Extracted information Block Start

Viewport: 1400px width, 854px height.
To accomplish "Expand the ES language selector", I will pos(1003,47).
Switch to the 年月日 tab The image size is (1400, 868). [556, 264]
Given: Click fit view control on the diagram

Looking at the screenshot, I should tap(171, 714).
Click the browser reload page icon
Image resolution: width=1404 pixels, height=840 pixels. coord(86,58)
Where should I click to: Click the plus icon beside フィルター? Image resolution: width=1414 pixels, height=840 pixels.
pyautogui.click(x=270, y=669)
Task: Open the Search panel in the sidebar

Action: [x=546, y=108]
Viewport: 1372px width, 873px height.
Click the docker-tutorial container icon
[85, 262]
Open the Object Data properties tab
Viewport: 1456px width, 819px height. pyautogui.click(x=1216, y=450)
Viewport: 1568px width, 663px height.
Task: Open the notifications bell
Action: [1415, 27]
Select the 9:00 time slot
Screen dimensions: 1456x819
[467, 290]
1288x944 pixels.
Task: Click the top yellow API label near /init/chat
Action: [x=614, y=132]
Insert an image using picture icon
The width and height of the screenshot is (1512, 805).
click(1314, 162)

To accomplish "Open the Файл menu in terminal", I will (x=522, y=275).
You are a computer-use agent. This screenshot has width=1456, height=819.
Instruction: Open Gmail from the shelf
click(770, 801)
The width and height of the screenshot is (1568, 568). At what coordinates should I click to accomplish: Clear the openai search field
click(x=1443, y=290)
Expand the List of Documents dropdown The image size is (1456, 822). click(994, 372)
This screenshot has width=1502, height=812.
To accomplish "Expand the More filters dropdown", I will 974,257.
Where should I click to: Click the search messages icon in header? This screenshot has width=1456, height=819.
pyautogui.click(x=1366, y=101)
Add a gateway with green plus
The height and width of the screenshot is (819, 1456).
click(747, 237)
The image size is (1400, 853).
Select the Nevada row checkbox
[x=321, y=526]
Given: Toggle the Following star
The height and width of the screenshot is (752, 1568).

Extracted information Block End

» The problem
Retype the listing above without a single difference.

» Task solution
Viewport: 1400px width, 854px height.
To accomplish "Expand the ES language selector", I will pos(1003,47).
Switch to the 年月日 tab The image size is (1400, 868). [556, 264]
Given: Click fit view control on the diagram

Looking at the screenshot, I should tap(171, 714).
Click the browser reload page icon
Image resolution: width=1404 pixels, height=840 pixels. coord(86,58)
Where should I click to: Click the plus icon beside フィルター? Image resolution: width=1414 pixels, height=840 pixels.
pyautogui.click(x=270, y=669)
Task: Open the Search panel in the sidebar

Action: [x=546, y=108]
Viewport: 1372px width, 873px height.
Click the docker-tutorial container icon
[85, 262]
Open the Object Data properties tab
Viewport: 1456px width, 819px height. pyautogui.click(x=1216, y=450)
Viewport: 1568px width, 663px height.
Task: Open the notifications bell
Action: [1415, 27]
Select the 9:00 time slot
Screen dimensions: 1456x819
[467, 290]
1288x944 pixels.
Task: Click the top yellow API label near /init/chat
Action: [x=614, y=132]
Insert an image using picture icon
The width and height of the screenshot is (1512, 805).
click(1314, 162)

To accomplish "Open the Файл menu in terminal", I will (x=522, y=275).
You are a computer-use agent. This screenshot has width=1456, height=819.
Instruction: Open Gmail from the shelf
click(770, 801)
The width and height of the screenshot is (1568, 568). At what coordinates should I click to accomplish: Clear the openai search field
click(x=1443, y=290)
Expand the List of Documents dropdown The image size is (1456, 822). click(994, 372)
This screenshot has width=1502, height=812.
To accomplish "Expand the More filters dropdown", I will 974,257.
Where should I click to: Click the search messages icon in header? This screenshot has width=1456, height=819.
pyautogui.click(x=1366, y=101)
Add a gateway with green plus
The height and width of the screenshot is (819, 1456).
click(747, 237)
The image size is (1400, 853).
Select the Nevada row checkbox
[x=321, y=526]
Given: Toggle the Following star
The height and width of the screenshot is (752, 1568).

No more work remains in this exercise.